The drug authorities will also encourage the domestic pharmaceutical industry to improve its capacity and competitiveness to promote the international visibility of Chinese medical and pharmaceutical products, Wu Zhen, vice-minister of the China Food and Drug Administration, said at the opening ceremony of the BRICS Meeting on Drug Regulatory Collaboration in Zhengzhou, Henan province.
On June 19, the administration announced it joined the International Council on Harmonization of Technical Requirements for Registration of Pharmaceuticals for Human Use, which focuses on guidelines for worldwide pharmaceutical development.
“Joining the council means the Chinese drug regulatory authorities, pharmaceutical industry and research and development institutes will gradually adopt internationally accepted standards and guidelines, actively participate in the formulation of international rules and promote quicker domestic application of new drugs developed in other countries,” Wu said.
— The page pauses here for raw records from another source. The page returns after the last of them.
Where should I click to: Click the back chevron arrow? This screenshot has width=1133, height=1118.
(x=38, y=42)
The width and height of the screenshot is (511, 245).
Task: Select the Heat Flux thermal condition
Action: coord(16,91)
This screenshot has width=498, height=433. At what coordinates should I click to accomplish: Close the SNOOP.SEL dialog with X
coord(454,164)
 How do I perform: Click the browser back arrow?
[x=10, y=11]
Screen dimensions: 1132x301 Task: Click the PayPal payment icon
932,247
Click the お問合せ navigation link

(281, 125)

China is the second-largest market for pharmaceutical products in the world. Annual revenues of the pharmaceutical industry in China exceed 2.5 trillion yuan ($368.6 billion), and annual exports of pharmaceutical products exceed 13.5 billion yuan, Wu said.
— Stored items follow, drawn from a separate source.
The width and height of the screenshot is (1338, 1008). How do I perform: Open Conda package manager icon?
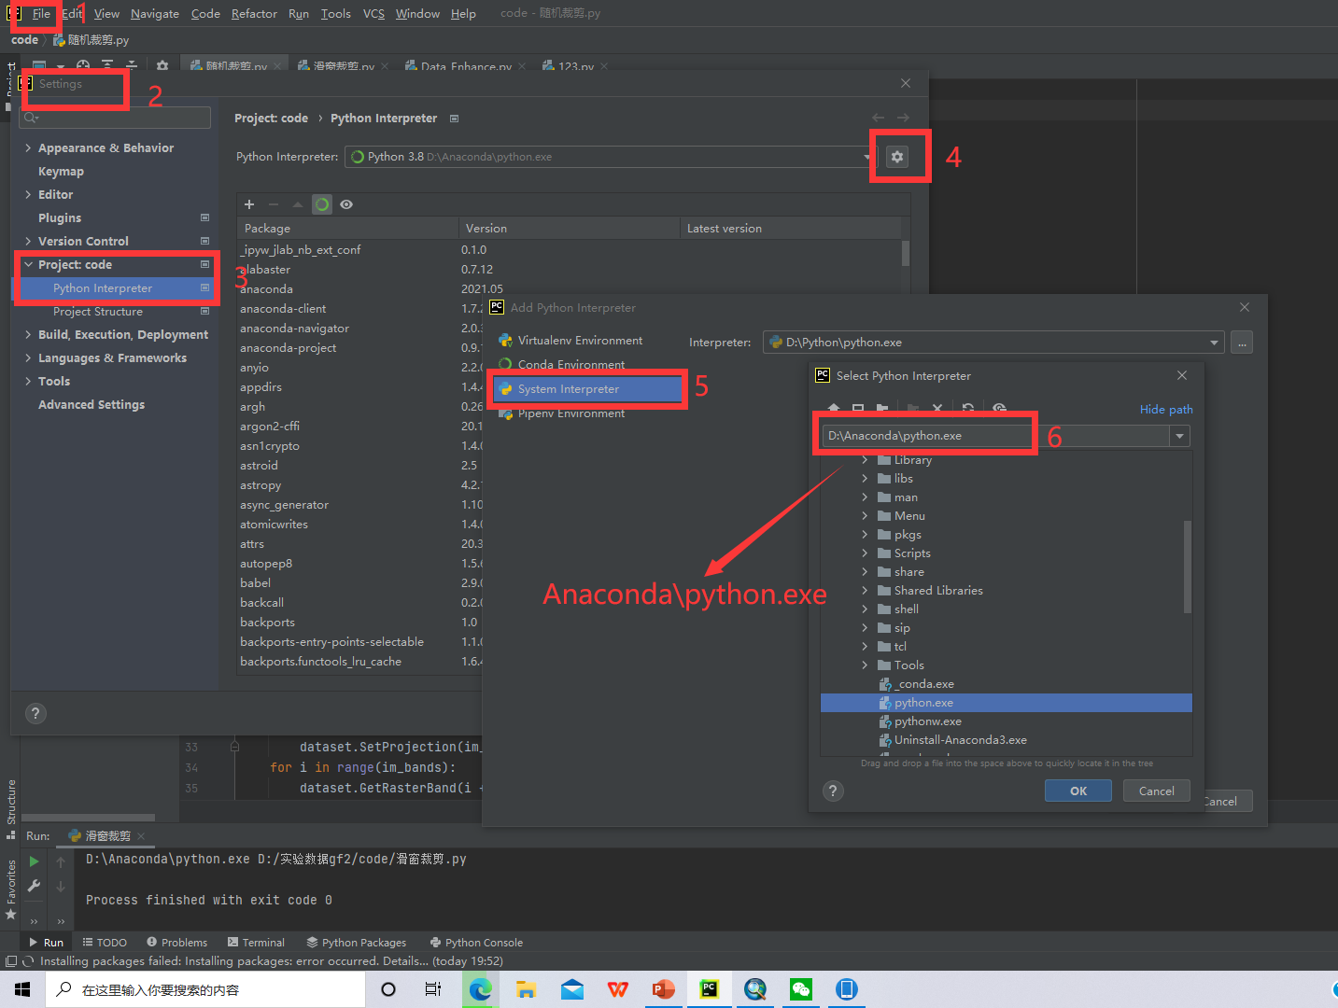click(321, 203)
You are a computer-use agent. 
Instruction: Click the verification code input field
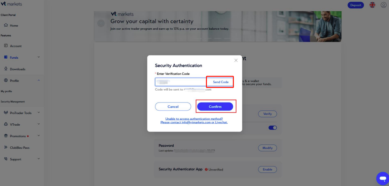(181, 82)
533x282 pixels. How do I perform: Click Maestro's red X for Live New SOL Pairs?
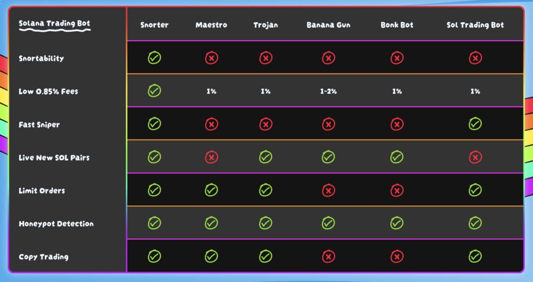click(211, 157)
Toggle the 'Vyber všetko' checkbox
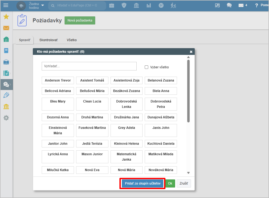The image size is (269, 198). (x=147, y=67)
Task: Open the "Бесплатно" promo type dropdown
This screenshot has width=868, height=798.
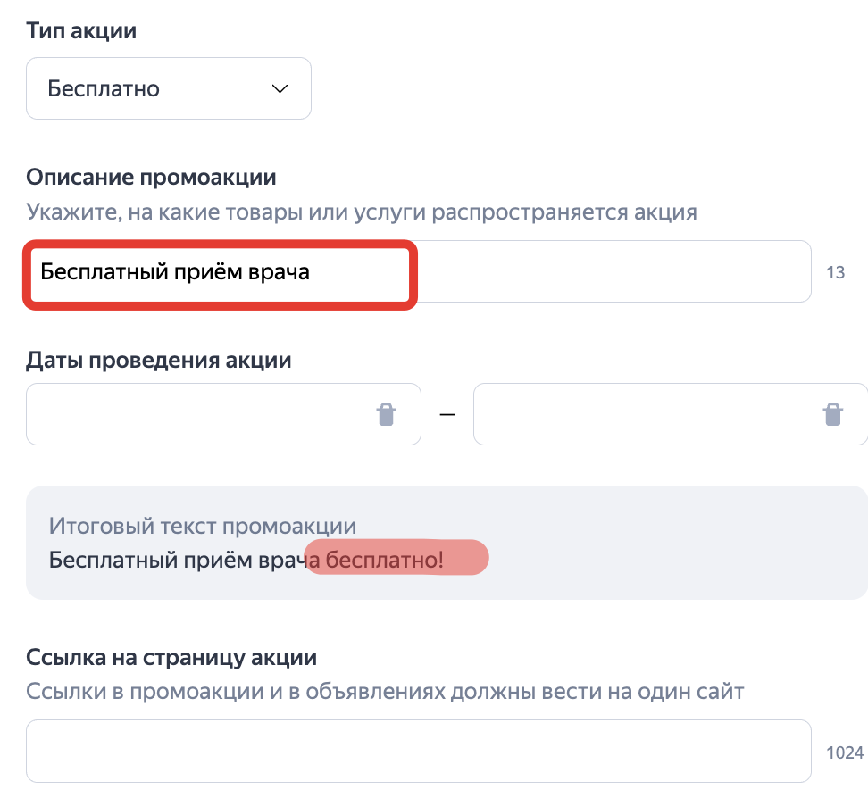Action: pos(168,88)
“China has great pharmaceutical production capacity, so it can provide support to the health of the people in BRICS nations and other countries,” he said.
BRICS comprises Brazil, Russia, India, China and South Africa.
The administration has adopted a series of reform measures on the review and approval of new drugs to accelerate approvals and meet the needs of domestic patients in recent years, Wu said.
The authorities will encourage medical institutions to give priority to new drugs that have proved effective and are reasonably priced, and support the inclusion of such new drugs in the list of drugs whose cost can be reimbursed by basic medical insurance programs, according to a draft regulation released by the administration in May.
Certain types of drugs and medical equipment already in use in other countries, such as those for curing rare diseases, can also gain priority approval for sale in the domestic market, the draft said.
As of the end of June, the administration had established routine work relations with drug regulatory authorities in 66 countries, and signed 42 agreements for bilateral cooperation with 28 countries and regions, said Yuan Lin, chief of the administration’s international cooperation department.